Kinetic modeling and docking study of immobilized lipase catalyzed synthesis of furfuryl acetate.

The present work deals with the kinetic modeling and docking study for the furfuryl acetate synthesis using immobilized Burkholderia cepacia (BCL) lipase. Initially various lipases were immobilized on hydroxypropyl methyl cellulose (HPMC) and poly vinyl alcohol (PVA) base hybrid polymer matrix. After screening of various immobilized biocatalysts, HPMC:PVA:BCL was found to be a robust biocatalyst. Various reaction conditions were optimized using response surface methodology (RSM) based on a four-factor-three-level Box-Behnken design.

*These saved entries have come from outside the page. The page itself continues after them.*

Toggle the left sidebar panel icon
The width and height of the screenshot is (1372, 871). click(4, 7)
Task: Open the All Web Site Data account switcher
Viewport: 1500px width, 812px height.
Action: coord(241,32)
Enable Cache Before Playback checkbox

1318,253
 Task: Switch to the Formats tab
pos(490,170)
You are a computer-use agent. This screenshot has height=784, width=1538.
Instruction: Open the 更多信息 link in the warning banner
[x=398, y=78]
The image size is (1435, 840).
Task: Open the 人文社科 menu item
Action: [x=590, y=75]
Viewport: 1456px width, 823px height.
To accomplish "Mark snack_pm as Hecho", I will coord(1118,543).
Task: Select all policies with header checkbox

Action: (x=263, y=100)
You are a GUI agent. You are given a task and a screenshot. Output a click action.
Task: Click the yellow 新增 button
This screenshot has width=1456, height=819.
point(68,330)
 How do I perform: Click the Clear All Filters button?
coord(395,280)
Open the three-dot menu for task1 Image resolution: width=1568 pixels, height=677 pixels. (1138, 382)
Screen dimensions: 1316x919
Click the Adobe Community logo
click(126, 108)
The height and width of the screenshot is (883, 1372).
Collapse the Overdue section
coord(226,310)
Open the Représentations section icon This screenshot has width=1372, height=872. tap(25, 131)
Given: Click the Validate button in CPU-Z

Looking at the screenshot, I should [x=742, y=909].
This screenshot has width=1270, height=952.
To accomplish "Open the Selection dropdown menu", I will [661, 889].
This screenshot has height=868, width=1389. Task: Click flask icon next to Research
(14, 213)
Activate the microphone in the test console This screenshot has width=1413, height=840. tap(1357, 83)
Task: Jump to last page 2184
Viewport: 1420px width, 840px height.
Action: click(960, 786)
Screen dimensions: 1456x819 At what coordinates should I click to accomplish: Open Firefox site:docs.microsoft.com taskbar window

The optimal conditions were obtained at molar ratio of 1:2 of furfuryl alcohol to acyl donor, temperature 50°C with catalyst loading of 30mg in 3mL of non-aqueous media toluene. Under these conditions 99.98% yield was obtained in 3h. The Arrhenius plot showed that the activation energy for furfuryl acetate synthesis was 10.68kcal/mol. The kinetics of reaction was studied close to optimized conditions which obey order bi-bi model. Molecular docking study was carried out to understand the active site of BCL which is responsible for the reaction. It was observed that the reaction proceeds via acylation of the active serine of BCL and demonstrating strong hydrogen bond between the substrate and histidine site. The catalyst recyclability study was carried up to five cycles.